#### EXERCISE DATA

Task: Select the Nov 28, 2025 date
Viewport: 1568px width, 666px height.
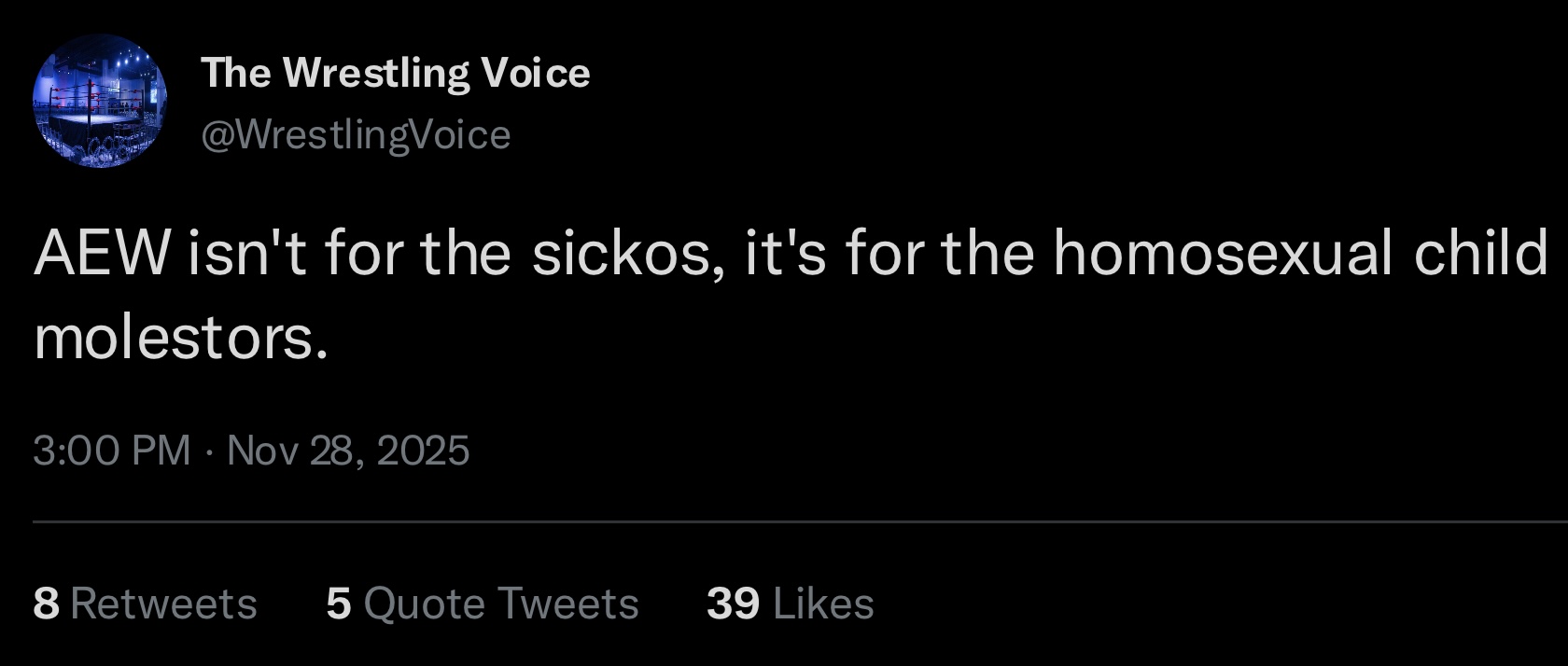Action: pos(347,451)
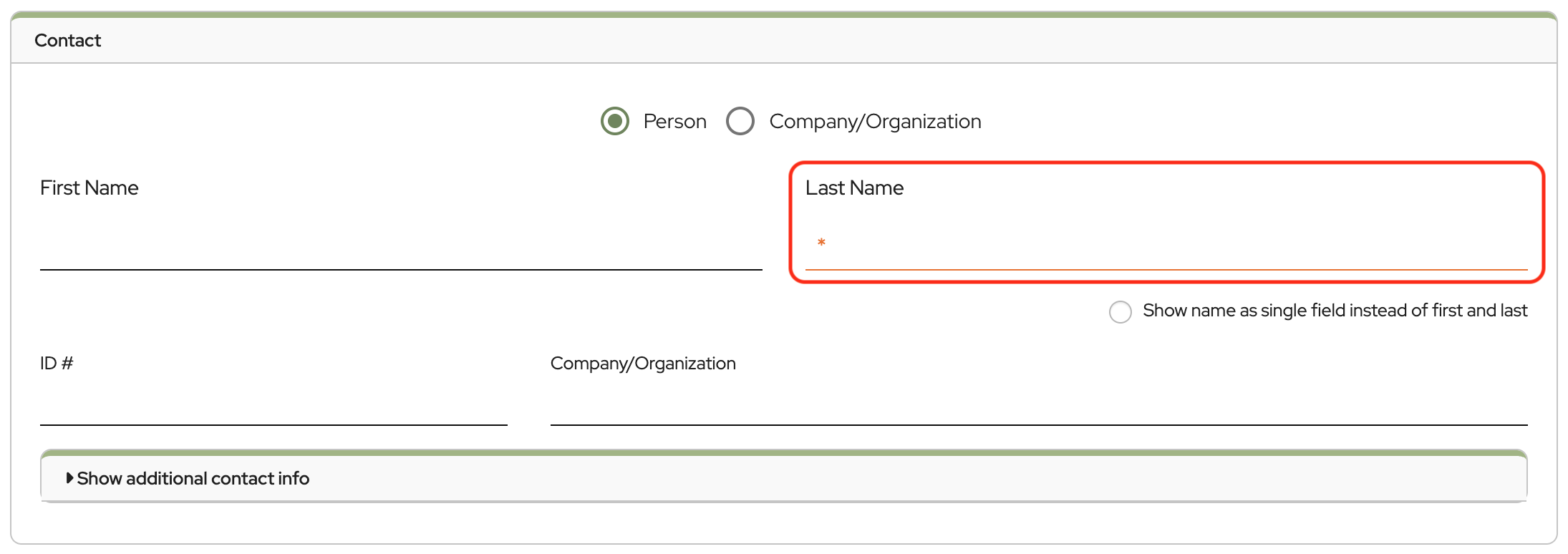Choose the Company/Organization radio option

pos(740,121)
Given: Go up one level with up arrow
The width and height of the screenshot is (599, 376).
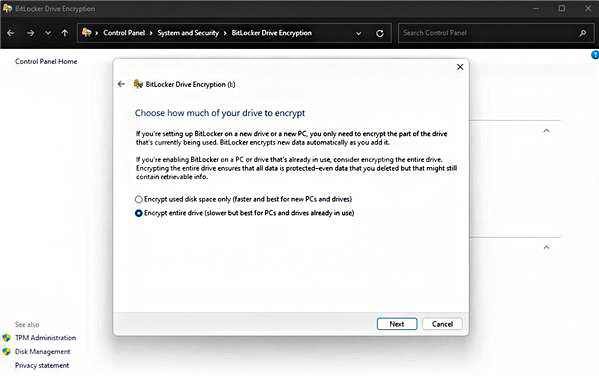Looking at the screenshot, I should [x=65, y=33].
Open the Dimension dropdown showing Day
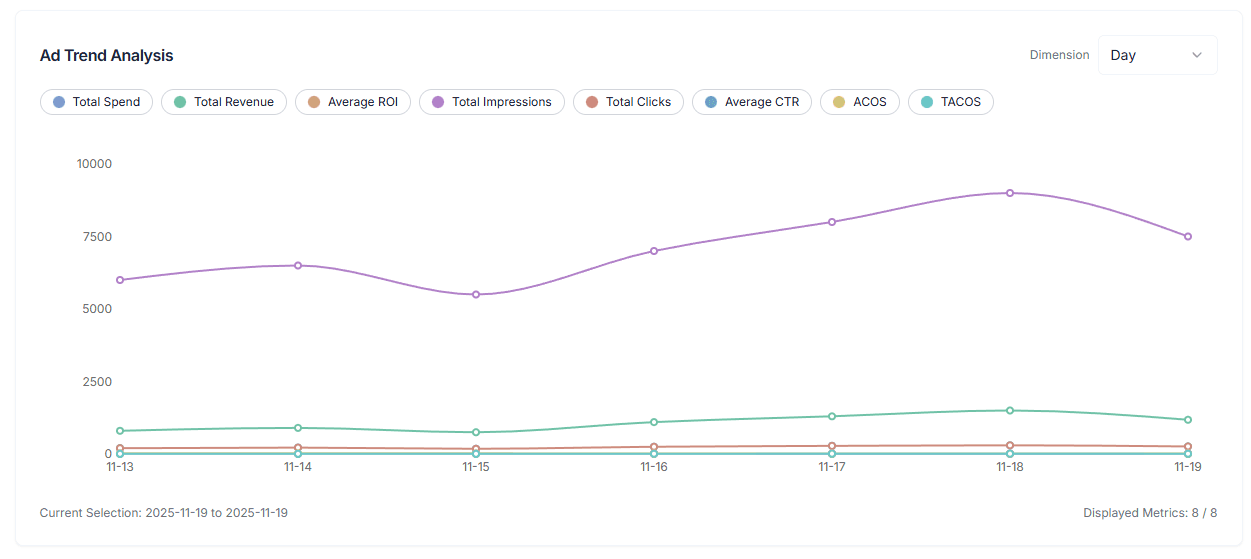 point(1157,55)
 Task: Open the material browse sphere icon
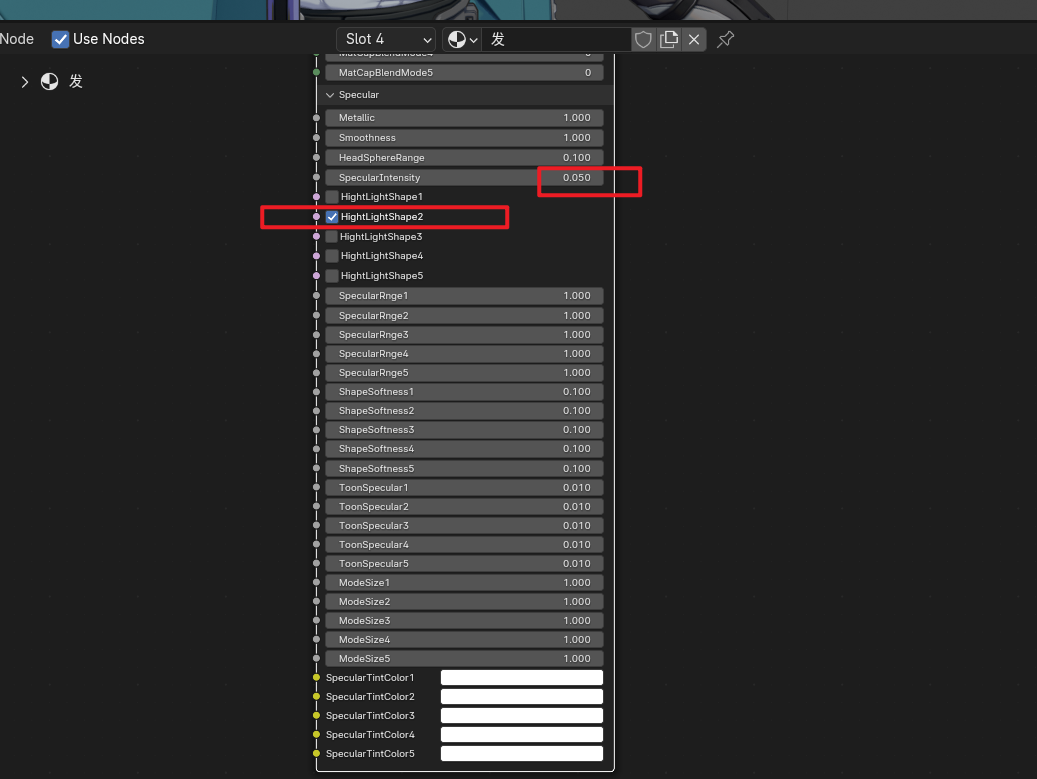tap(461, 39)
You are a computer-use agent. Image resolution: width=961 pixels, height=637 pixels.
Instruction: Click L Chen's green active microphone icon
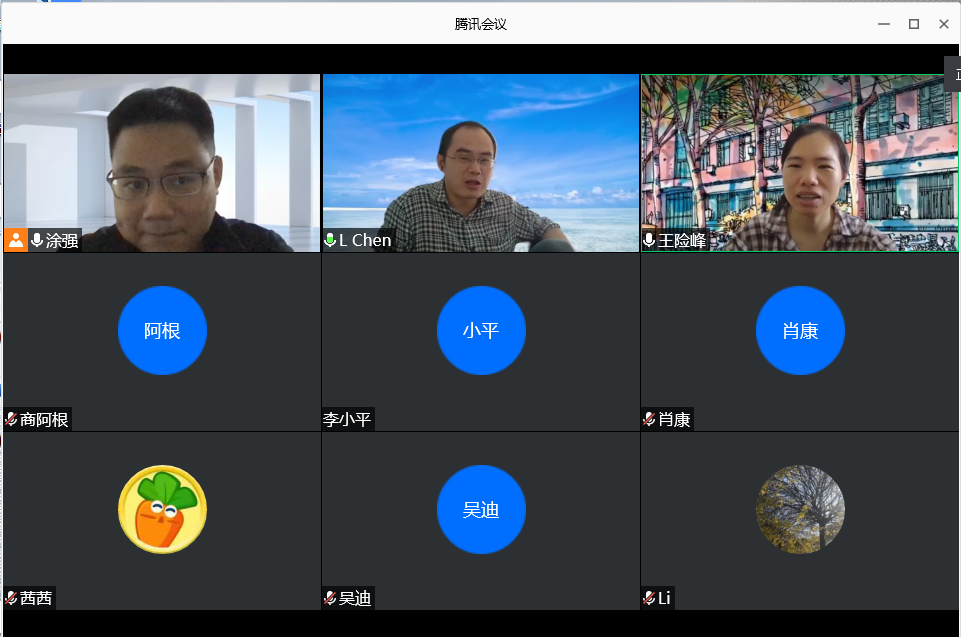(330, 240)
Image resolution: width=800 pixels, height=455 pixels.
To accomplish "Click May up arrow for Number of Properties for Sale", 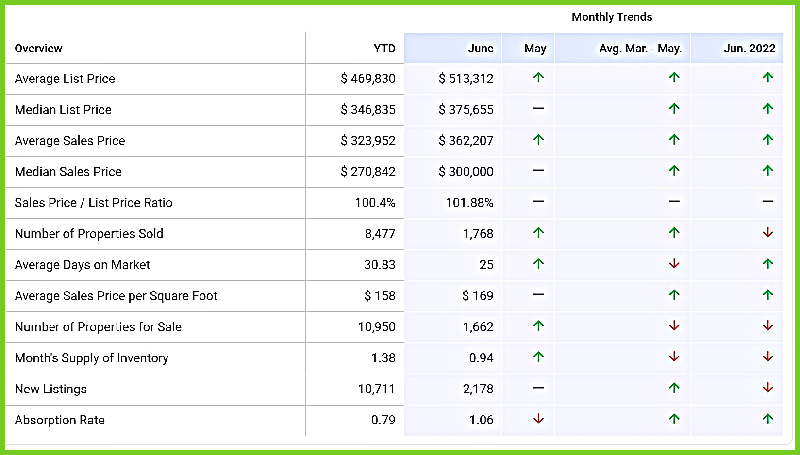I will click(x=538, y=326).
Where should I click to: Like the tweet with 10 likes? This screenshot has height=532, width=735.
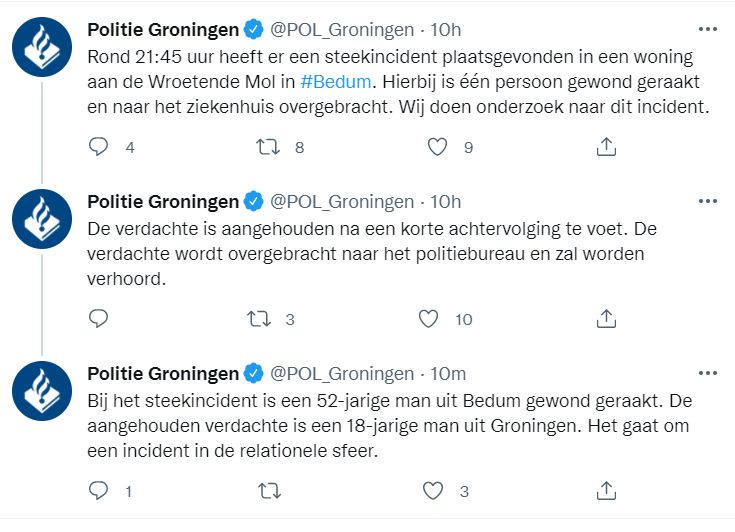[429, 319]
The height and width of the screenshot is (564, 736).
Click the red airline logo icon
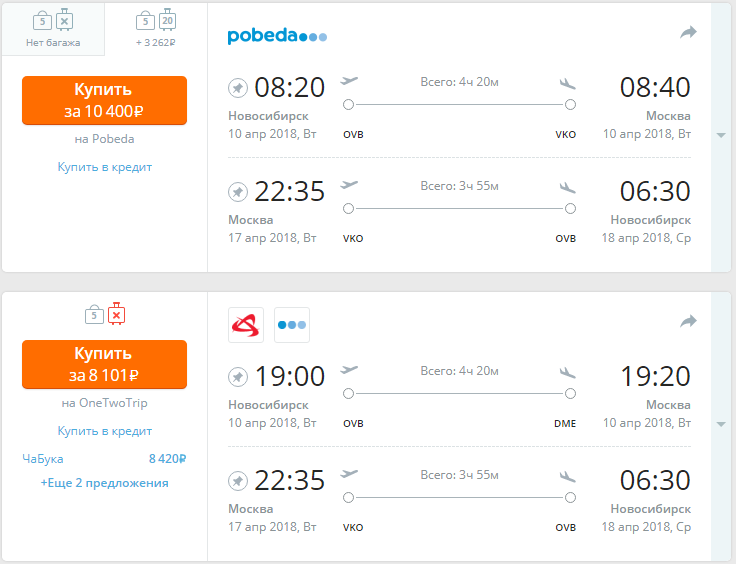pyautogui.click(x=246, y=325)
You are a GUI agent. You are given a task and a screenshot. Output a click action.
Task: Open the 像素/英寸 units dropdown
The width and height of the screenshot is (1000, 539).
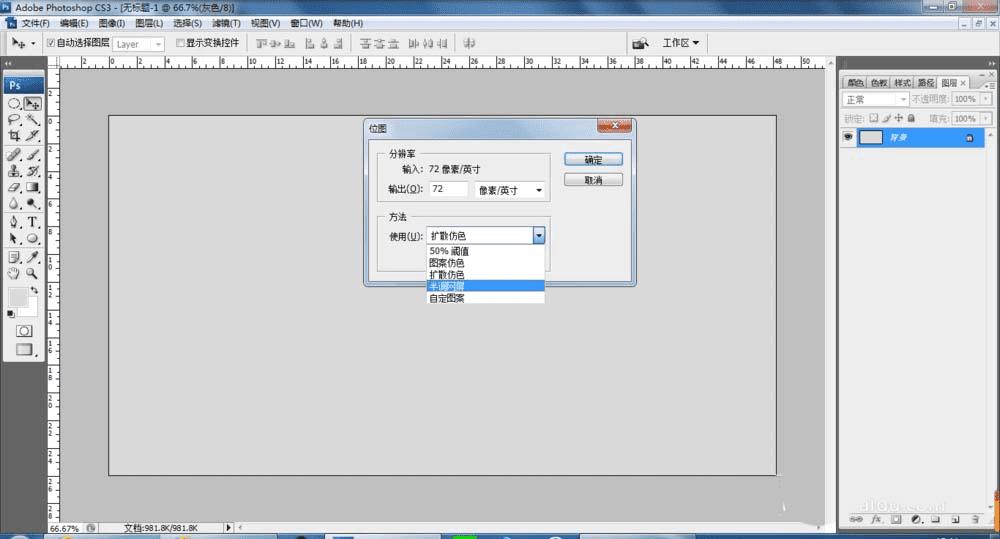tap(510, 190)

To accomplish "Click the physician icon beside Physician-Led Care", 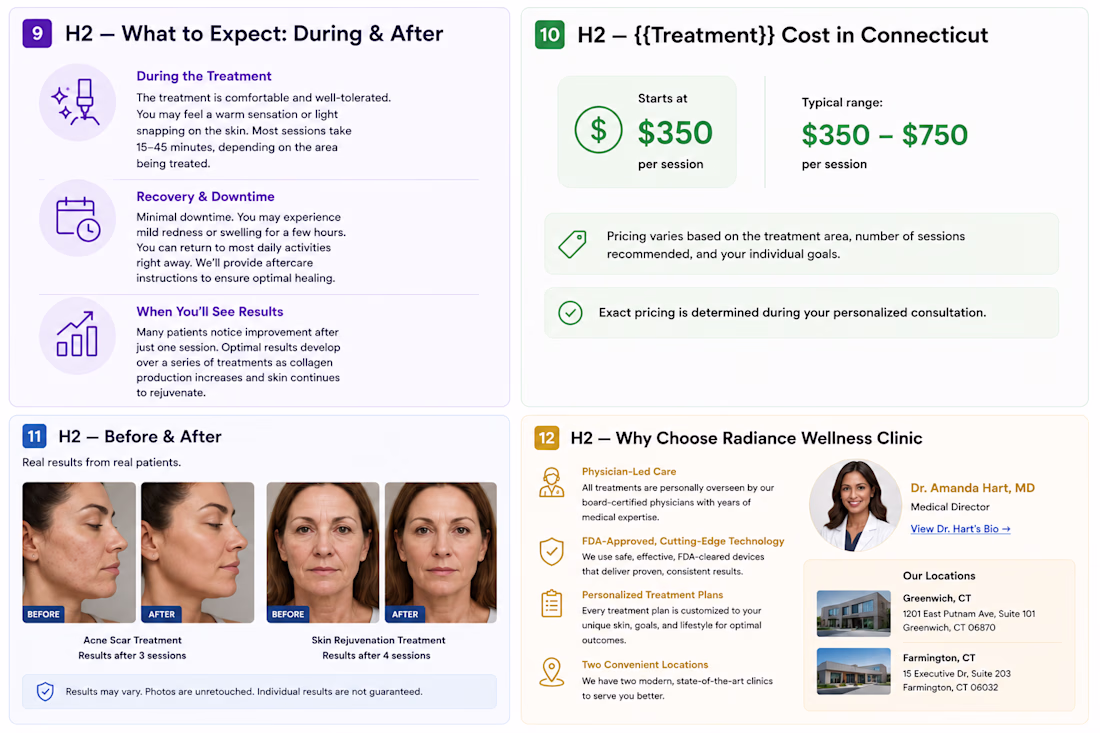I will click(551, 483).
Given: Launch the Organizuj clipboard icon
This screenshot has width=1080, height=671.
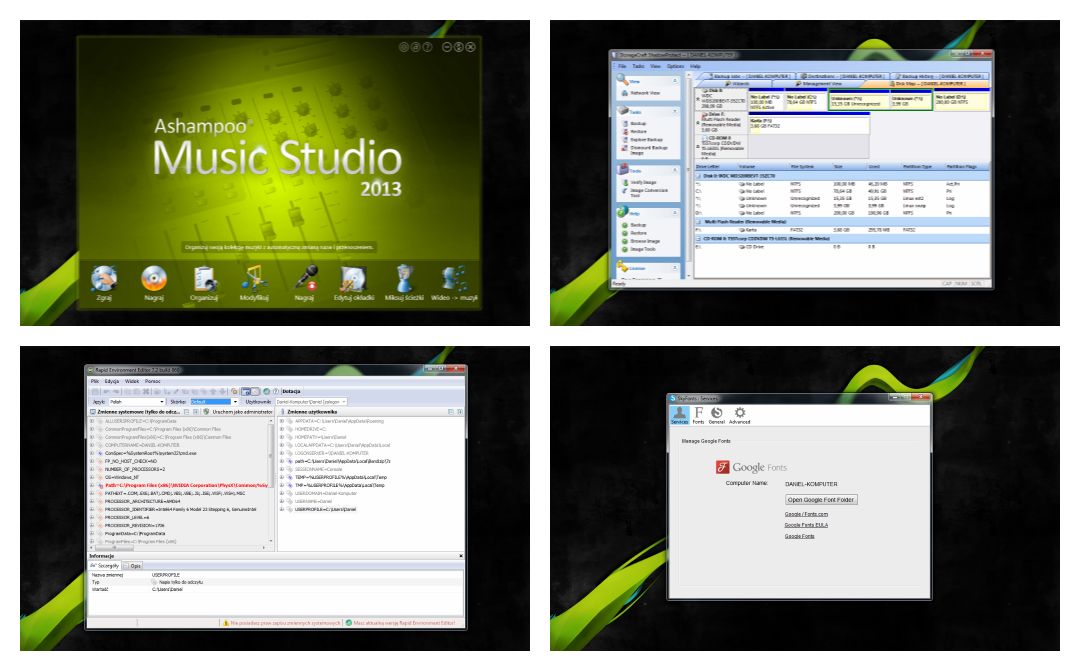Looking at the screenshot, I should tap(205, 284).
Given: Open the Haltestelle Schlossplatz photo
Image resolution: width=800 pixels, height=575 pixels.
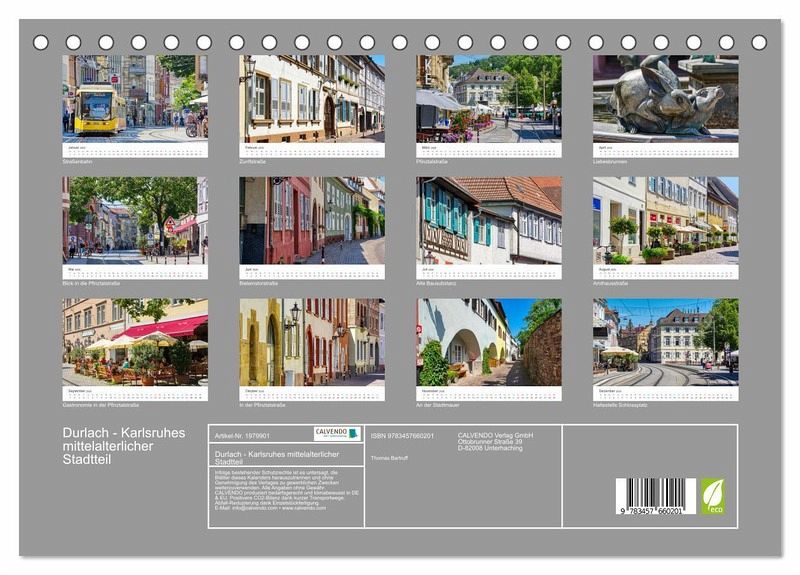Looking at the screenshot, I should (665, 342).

########

**WORK REQUIRED**.
Within the entries above, find each line where "agent" appears; copy every one.

**ANSWER TO THE PROBLEM**.
You are a computer-use agent. Image resolution: width=961 pixels, height=637 pixels.
You are a GUI agent. You are given a task and a screenshot. Output a click action.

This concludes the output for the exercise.